LITTLE ROCK, Ark. - A local digestive clinic is going down a different track and focusing on a new approach to prevent gastrointestinal diseases and disorders.
One doctor is using "food" to manage and cure the health problems it caused in the first place.
Walking down the grocery aisle it's hard not to be tempted to grab an easy meal to heat up at home. But can non "fresh" be damaging to your gastrointestinal tract?
Dr. Meenakshi Budhraja says it might and that's why, after 25 years, she's changing "course."
"I'm particularly interested in any disease that is related to food because it can be cured and managed by food alone," the gastroenterologist explains.
Two years ago she rebranded the Baptist Health Digestive Clinic as a "digestive wellness center," focusing more on preventing diseases with diet and lifestyle.
"We do know the food supply and the food system has changed.

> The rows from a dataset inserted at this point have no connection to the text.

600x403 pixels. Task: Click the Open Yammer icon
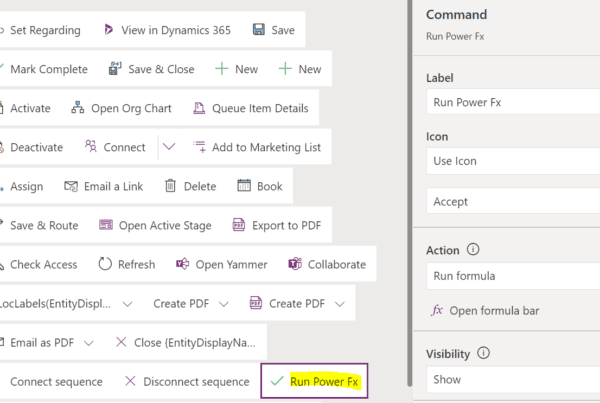[183, 264]
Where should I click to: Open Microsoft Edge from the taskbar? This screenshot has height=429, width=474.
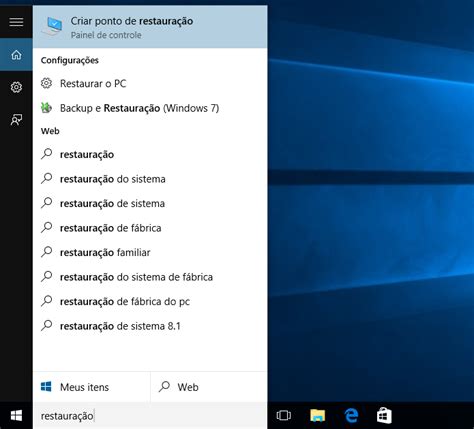pyautogui.click(x=351, y=415)
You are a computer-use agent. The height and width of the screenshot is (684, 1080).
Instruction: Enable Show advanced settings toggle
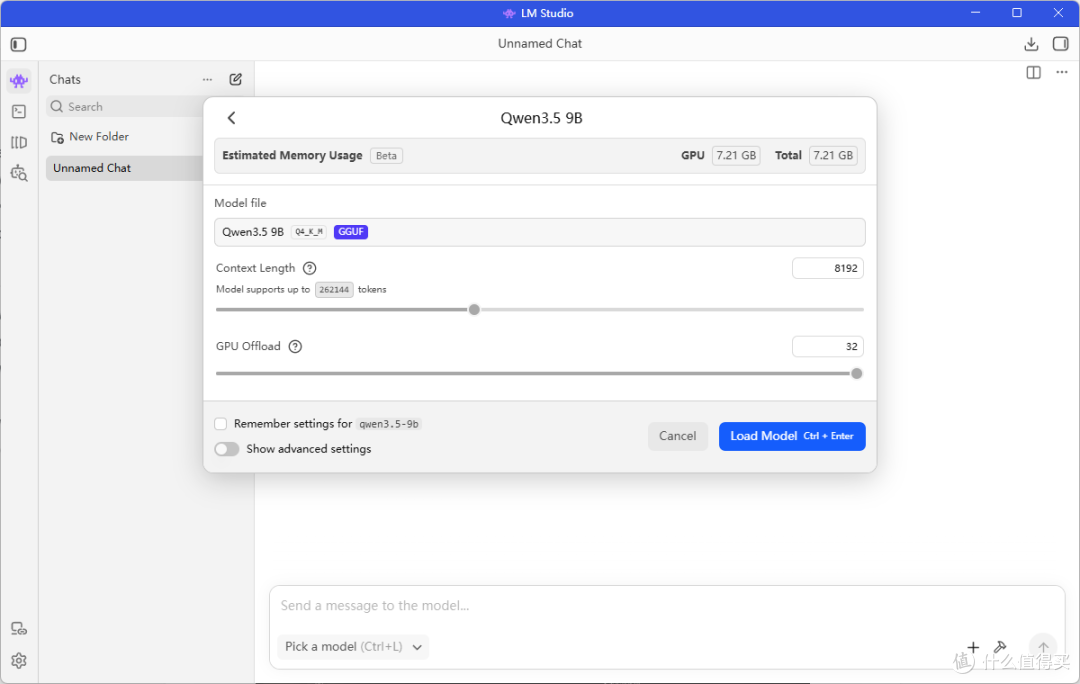tap(227, 449)
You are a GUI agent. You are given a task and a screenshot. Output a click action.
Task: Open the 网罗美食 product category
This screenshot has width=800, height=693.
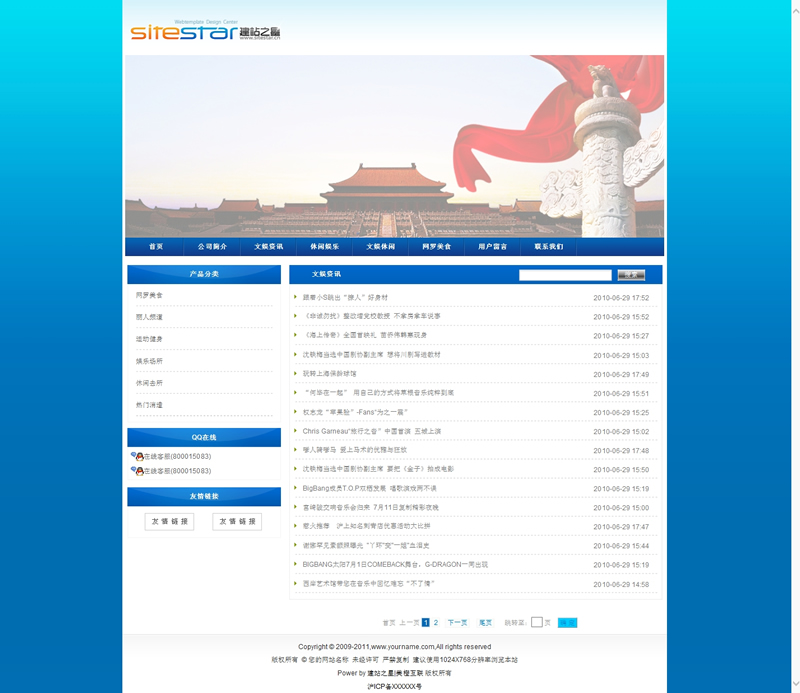[x=149, y=295]
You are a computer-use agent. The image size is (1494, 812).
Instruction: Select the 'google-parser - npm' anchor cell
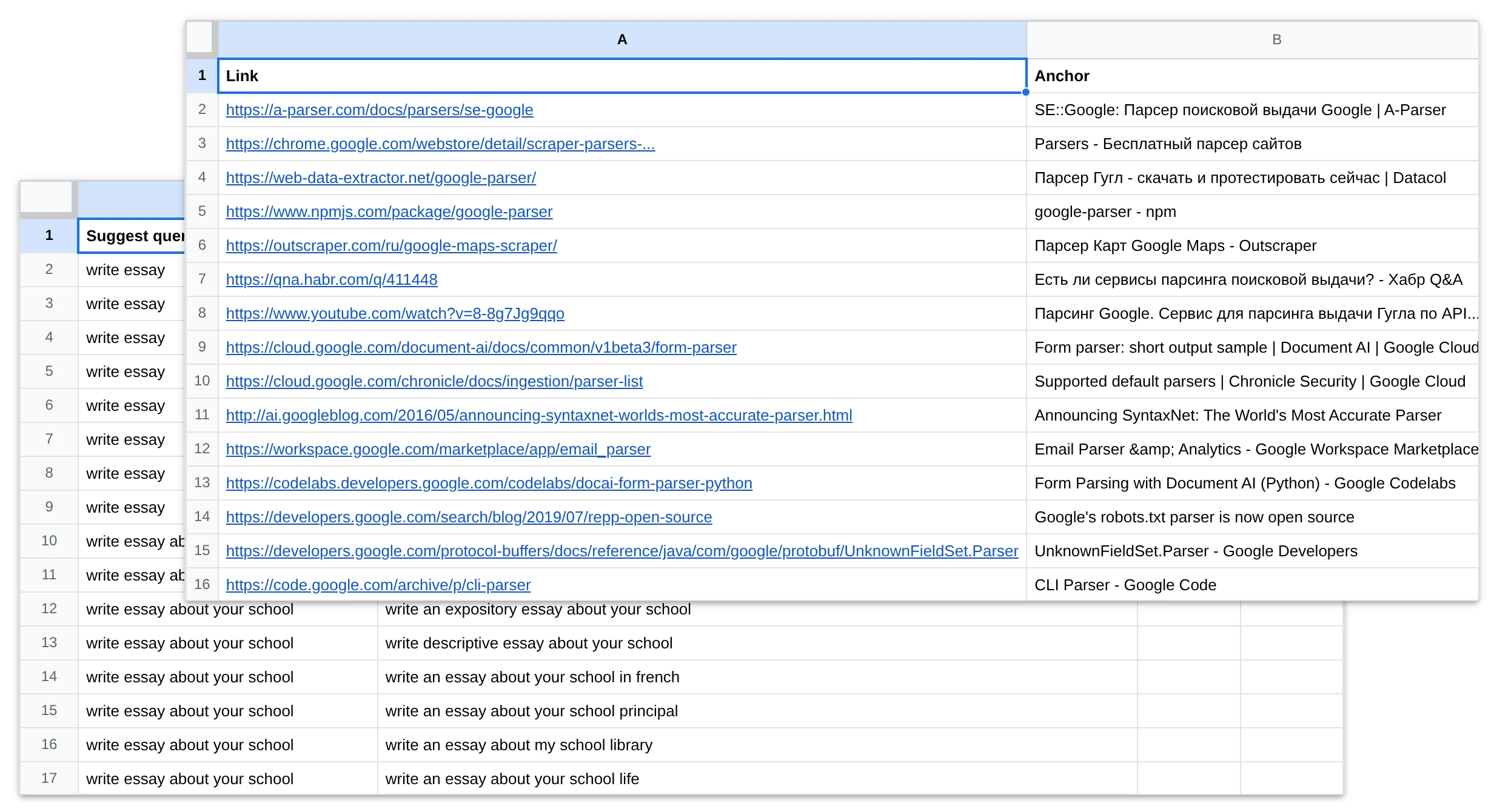[x=1253, y=211]
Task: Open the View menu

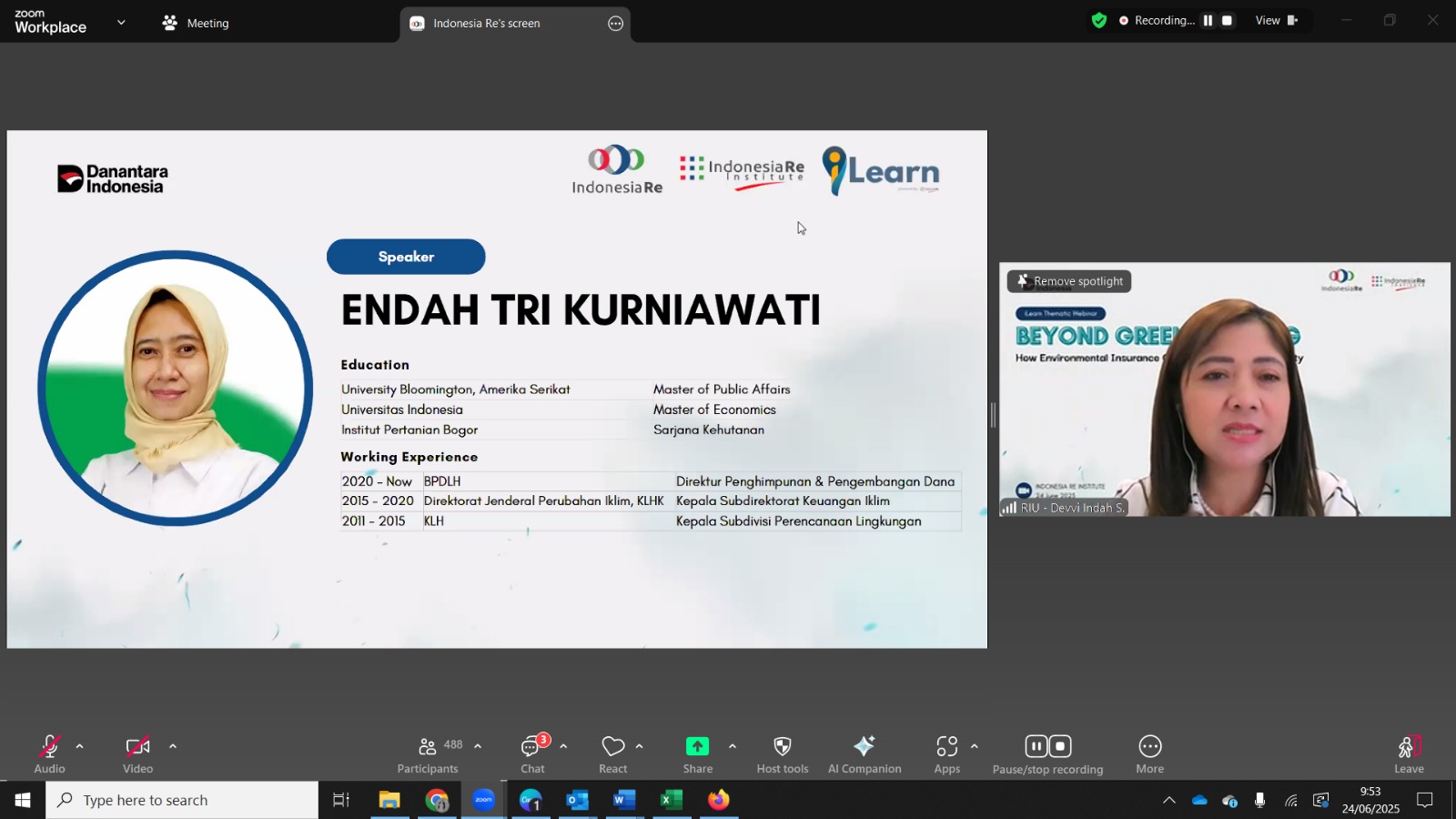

People have been eating a lot more processed food," she adds.
This is one theory for an uptick in patients diagnosed with celiac disease, an autoimmune disorder which is a reaction to the protein "gluten" found in certain grains.
Here's another one.
"The method of preparation of our food has also changed," continues Dr. Budhraja.
Another component to this team is dietician Connelly Weeks. She spends a lot of time with patients helping them understand the difference between whole foods and processed foods.
"You can pick up an orange and visualize that came from a tree. It's hard to imagine a field of cheezits or marshmallows," says the registered dietician nutritionist.
The duo is providing a holistic approach to the clinic through education and intervention. They offer cooking classes for patients, who admit they don't know how to cook at home.
"That's a skill that's been lost over the last few generations, so this is what we've actually identified as a missing link," Dr. Budhraja continues.
So, the next time you visit the produce section, Dr. Budhraja wants to make sure you know how to prepare and eat it. And while you're browsing other sections, it's also important to know how to read the labels.
Three tips from Dr. Budhraja:
Stop drinking soda and sweet drinks. Just stick to water.
There's no need for snacking. You can stick to regular meals.
Learn how to cook. It's a life skill.